Monday, April 17, 2006

Sic Transit Gloria

well i got caught. go fucking figure. good things never last. i make it through almost the entire year without my dad finding out about the whole skipping thing... that is until today. did the shopping thing, went to school after third period, finished the day out and then headed to the mall for more shopping because i didn't find anything earlier. i then proceeded to spend my day out and told my brother he had to wait at home to get the call from the school otherwise i was sharing with my parents that he is again looking at porn. he wasn't home so i just told him to answer it when he got home. yea well on my way home i get a call from my mom...
mom: "were you at school today?"
me: "yes"
mom: "are you sure?"
me: "yes. well i was in guidance for the first half but yea i was there"
mom: "so when your father calls tomorrow and asks they'll say you were in guidance?"
me: *silence*... "umm no i went shopping with some friends to get an outfit for tonight because i was thinking about going to that IB thing. everyone was telling me to go. why... the school called?"
mom: "um yea and your father answered it. He's pissed and he said to come home right away."
me: "well... what should i do? what do you think he's going to say? should I come home? is he really really mad? is he yelling? tell him i'm stuck in traffic. do something."
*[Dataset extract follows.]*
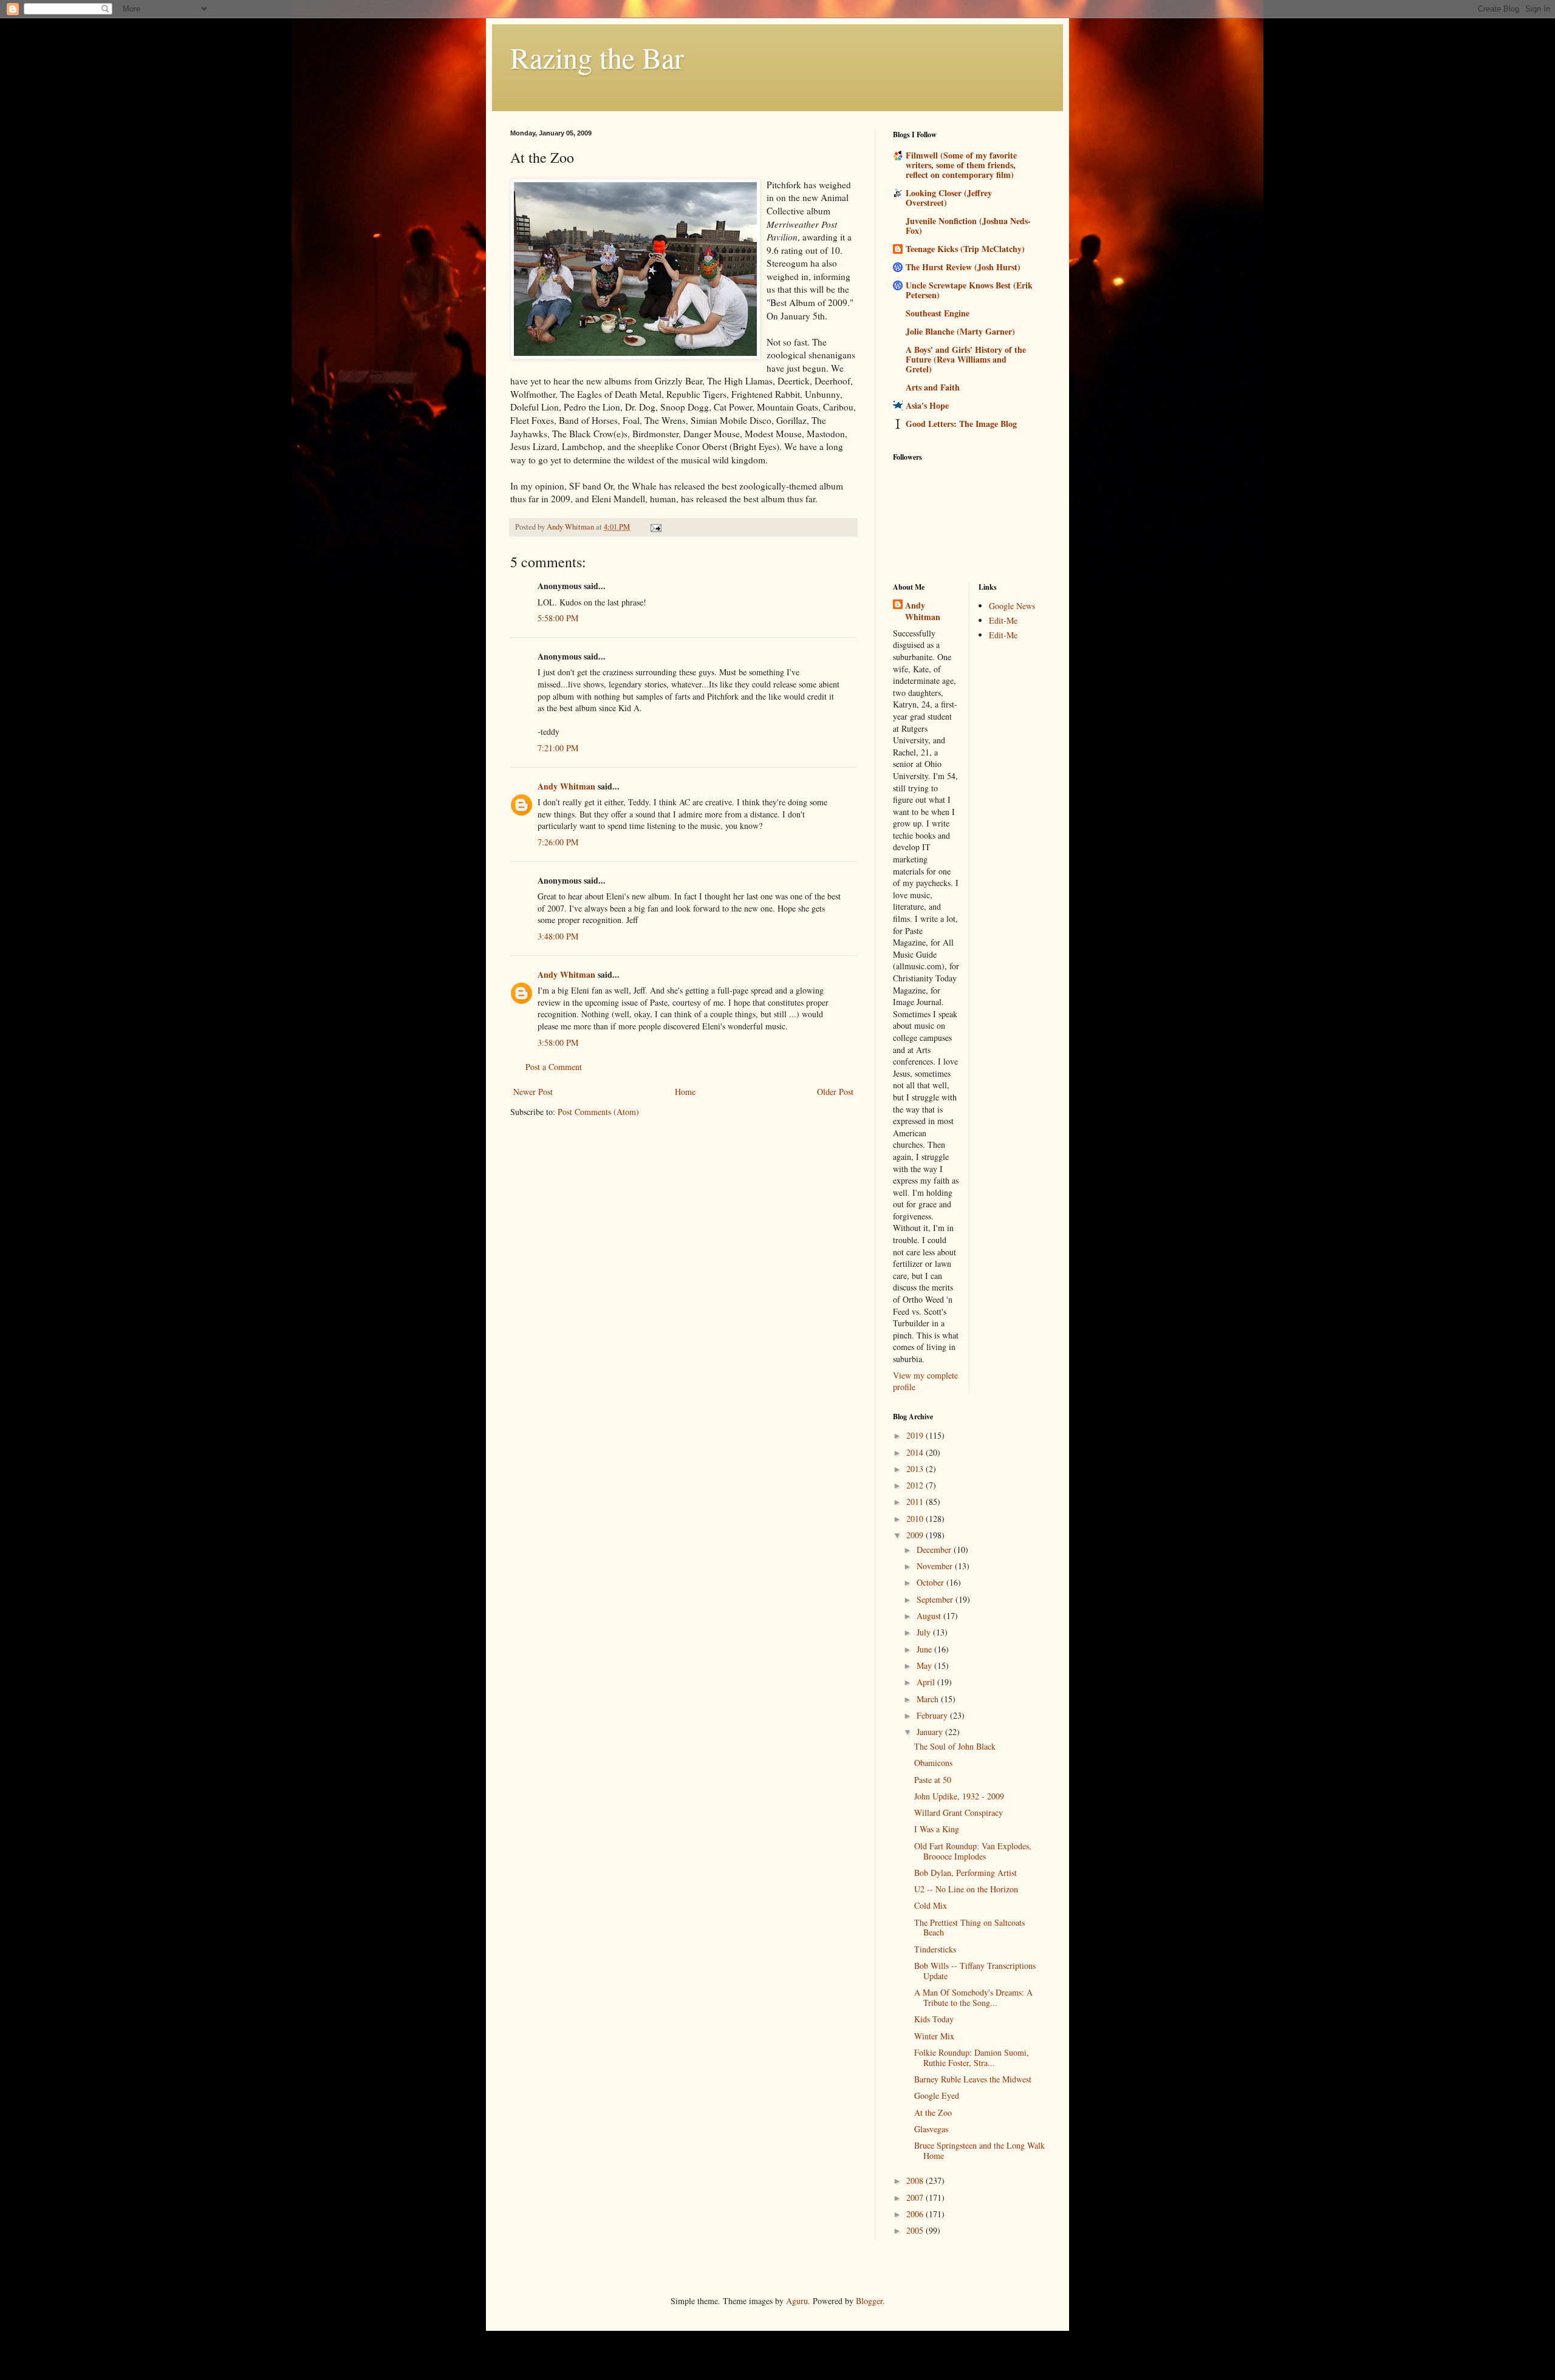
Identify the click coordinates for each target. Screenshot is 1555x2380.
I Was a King (936, 1829)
in case you don't know my dad is also psycho but in that angry man i'm gonna kill you psycho. i mean if there is one thing I am scared of it's him. he was borderline physically abusive when i was younger and he has been verbally abusive since well forever. he yells about everything and his yell scares the crap out of me. so yea i was pretty much in the car on the verge of tears asking my mom what i should say to him or what i could do. we decided that i would come home when her and my brother were leaving so i could park my car and escape into their car.

only good that came out of all this was i got a dress for the wedding in a couple of weeks and i got a well needed hair cut. bad part... i now have to avoid my house every day for the rest of well as long as i think it will take for him to cool off. i'm pretty sure the library is going to become my new home. thank god he works nights so he sleeps most of the time. there is about a four hour window where he is awake from the time i get out of school so that's not too bad. i totally missed my IB thing which isn't too bad because i did save myself some gas. i'll get crap from everyone tomorrow about not going but whatever there was no way i could make it.
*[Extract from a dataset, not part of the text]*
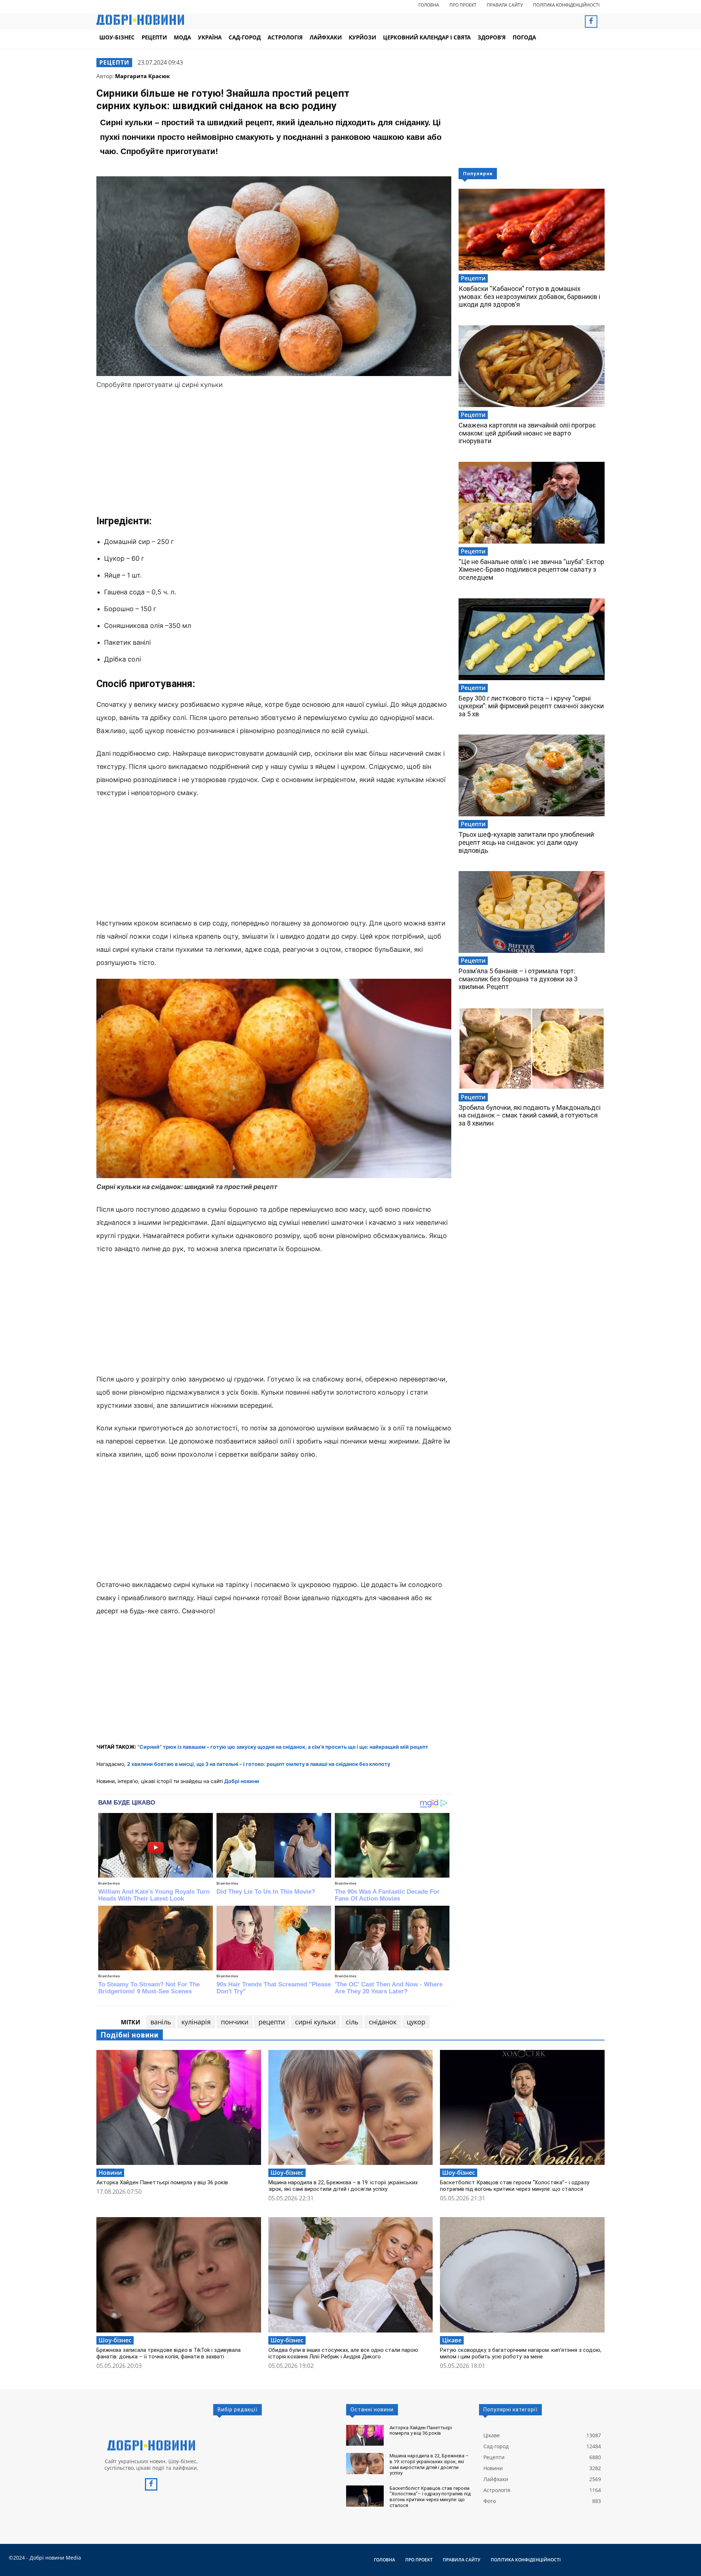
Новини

so in this posts conclusion... if i for some reason disappear for a while i've either been banished to my room without my computer or killed. hopefully i can avoid him long enough until he cools down. i'm so scared at this point and not looking forward to what he has to say.


college update:
sadly... i am officially staying in florida for college for this year and please don't mention boston around me for some time because i get upset every time i think about it. i'm such a baby.

4 Comments:

At 11:16 PM, Blogger green said...

fainty - too bad for getting busted. sorry your dad's a psycho. i'll be hoping he doesn't tear into you too bad.

 
At 11:19 PM, Blogger faintofhearts said...

thanks. i would appreciate any postive/ good luck vibes you and or anyone else would like to send this way. i don't think it will be too bad... but i just imagine the worst. but thank you oh so very much

 
At 11:23 PM, Blogger wonga said...

I don't know what to say, except that I'm so sorry for your current situation.

*currently trying to send good fortune your way*

 
At 12:29 AM, Blogger faintofhearts said...

the situation goes... umm i didn't go home today until 8 when i knew my dad would long be sleeping. day two of avoidance was a success. tomorrow will be tricky. but i can do it. thanks for asking.